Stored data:
----------------

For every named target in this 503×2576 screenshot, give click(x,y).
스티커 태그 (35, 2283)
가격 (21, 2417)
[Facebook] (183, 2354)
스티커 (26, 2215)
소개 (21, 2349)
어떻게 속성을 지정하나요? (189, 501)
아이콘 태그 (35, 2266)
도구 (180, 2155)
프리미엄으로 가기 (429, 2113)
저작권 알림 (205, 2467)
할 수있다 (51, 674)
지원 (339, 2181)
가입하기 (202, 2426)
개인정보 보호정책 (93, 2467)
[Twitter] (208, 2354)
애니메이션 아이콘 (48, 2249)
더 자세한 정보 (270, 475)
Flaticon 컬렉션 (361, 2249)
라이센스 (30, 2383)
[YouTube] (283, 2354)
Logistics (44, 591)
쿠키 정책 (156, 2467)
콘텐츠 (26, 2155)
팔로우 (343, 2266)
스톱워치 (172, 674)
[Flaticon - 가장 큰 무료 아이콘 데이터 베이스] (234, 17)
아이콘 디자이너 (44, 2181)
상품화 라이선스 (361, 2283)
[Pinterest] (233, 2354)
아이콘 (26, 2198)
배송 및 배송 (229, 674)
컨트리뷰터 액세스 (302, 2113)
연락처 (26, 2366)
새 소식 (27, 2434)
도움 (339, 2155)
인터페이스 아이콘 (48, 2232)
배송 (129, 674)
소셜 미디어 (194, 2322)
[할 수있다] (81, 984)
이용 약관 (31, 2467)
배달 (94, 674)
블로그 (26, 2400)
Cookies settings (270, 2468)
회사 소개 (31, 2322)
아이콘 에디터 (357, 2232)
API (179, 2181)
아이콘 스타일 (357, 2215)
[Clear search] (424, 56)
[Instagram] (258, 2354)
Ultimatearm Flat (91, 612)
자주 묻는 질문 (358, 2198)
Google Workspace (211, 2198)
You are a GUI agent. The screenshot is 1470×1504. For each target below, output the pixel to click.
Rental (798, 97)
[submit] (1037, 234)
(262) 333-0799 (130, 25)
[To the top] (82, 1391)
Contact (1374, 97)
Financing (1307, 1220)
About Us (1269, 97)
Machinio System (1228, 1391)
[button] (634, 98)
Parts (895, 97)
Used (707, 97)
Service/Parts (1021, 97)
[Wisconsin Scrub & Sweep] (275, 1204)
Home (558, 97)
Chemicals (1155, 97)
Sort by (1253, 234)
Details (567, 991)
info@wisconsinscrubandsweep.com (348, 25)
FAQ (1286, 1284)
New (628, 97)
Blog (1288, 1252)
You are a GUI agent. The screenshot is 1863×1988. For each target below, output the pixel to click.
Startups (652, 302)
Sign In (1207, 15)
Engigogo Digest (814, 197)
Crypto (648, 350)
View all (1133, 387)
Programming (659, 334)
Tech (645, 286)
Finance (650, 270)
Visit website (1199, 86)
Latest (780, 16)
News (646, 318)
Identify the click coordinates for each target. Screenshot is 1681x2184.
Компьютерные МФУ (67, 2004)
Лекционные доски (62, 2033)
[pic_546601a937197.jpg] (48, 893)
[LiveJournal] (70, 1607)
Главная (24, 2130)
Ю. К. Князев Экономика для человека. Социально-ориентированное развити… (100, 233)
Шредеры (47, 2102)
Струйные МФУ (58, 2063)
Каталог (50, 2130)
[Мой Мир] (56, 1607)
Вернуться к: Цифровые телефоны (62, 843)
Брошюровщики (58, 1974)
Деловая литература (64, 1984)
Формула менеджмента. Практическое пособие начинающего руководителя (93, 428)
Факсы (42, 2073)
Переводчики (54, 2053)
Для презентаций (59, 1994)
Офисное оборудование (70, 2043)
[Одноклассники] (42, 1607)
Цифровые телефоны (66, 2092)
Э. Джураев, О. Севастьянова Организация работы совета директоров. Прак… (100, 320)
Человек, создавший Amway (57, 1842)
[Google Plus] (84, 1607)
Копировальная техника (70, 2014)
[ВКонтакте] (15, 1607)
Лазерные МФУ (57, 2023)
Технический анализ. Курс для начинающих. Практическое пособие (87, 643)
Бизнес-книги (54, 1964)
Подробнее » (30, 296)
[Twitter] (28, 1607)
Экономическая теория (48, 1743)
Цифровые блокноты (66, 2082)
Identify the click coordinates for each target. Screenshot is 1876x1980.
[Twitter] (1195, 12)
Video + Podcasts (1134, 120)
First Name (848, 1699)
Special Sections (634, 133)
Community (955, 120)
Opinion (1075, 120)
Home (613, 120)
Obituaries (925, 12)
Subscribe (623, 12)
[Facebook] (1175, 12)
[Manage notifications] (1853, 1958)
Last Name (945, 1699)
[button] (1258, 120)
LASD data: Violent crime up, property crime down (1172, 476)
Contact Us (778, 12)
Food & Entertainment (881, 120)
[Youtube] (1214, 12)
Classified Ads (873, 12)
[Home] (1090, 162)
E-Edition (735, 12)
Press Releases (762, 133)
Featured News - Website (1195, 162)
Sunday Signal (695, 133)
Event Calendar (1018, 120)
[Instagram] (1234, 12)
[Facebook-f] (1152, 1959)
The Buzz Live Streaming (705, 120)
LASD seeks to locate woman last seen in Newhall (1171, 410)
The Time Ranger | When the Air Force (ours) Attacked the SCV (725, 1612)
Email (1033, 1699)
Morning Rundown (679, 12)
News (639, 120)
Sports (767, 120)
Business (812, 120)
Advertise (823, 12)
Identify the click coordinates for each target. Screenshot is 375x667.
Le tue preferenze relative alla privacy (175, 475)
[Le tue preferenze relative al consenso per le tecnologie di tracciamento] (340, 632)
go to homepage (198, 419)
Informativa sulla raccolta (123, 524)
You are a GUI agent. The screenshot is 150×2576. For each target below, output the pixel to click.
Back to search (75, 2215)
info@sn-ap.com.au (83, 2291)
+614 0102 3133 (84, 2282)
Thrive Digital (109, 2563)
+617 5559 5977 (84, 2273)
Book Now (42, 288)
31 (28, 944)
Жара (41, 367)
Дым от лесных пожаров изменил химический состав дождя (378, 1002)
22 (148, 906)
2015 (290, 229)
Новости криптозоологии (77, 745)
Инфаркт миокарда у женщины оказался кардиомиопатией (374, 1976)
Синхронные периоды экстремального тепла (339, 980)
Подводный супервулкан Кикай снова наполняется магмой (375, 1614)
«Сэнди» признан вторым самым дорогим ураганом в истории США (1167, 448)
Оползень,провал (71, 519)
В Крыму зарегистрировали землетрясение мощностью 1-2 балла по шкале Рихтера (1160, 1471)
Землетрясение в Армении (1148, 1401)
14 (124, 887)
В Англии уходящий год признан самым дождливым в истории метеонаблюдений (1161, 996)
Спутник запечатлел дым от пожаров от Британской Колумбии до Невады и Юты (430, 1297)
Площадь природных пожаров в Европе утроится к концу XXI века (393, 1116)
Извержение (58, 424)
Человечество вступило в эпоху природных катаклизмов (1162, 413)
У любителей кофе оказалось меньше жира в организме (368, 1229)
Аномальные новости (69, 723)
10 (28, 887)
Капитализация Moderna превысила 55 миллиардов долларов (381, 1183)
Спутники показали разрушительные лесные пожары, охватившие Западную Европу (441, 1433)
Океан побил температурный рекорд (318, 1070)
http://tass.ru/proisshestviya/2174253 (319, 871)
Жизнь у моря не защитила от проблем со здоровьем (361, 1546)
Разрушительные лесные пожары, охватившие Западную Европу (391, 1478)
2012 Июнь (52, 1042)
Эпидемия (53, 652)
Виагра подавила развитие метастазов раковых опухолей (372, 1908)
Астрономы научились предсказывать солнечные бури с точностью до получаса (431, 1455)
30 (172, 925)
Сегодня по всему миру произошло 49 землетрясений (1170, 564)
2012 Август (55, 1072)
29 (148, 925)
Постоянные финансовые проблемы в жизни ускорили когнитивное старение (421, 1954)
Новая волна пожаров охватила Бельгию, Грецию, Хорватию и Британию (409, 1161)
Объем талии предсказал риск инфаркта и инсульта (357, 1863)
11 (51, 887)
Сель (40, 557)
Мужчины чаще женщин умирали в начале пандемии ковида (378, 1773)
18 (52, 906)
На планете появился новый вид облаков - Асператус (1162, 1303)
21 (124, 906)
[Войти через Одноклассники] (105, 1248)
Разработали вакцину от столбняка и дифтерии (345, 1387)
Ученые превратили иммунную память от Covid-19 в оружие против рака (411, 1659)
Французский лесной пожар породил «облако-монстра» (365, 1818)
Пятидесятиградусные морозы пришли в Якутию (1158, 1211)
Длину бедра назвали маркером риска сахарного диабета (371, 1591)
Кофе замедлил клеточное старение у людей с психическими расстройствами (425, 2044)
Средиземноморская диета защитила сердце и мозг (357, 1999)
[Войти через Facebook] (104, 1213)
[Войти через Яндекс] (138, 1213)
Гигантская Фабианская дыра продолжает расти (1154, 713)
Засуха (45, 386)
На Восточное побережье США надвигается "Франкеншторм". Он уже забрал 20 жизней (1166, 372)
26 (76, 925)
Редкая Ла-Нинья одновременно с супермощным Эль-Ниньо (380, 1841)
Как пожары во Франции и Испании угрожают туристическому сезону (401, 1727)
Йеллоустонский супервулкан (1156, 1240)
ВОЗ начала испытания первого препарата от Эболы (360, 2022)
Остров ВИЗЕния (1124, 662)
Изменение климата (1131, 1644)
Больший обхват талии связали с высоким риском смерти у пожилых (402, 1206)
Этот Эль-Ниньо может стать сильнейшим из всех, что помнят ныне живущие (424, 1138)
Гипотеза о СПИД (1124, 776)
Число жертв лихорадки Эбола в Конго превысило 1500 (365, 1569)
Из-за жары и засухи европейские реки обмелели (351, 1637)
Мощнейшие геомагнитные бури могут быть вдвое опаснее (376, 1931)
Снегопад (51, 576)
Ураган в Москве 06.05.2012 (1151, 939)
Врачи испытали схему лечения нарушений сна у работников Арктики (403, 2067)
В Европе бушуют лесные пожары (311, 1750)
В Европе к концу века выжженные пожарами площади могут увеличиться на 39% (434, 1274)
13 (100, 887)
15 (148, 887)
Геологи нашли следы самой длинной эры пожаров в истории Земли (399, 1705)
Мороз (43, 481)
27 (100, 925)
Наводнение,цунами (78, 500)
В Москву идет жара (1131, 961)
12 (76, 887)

----------------

## TRY IT:
Report, for the data above, every line in which the string "Ниньо" appears.

## SOLUTION FOR THIS TASK:
Редкая Ла-Нинья одновременно с супермощным Эль-Ниньо (380, 1841)
Этот Эль-Ниньо может стать сильнейшим из всех, что помнят ныне живущие (424, 1138)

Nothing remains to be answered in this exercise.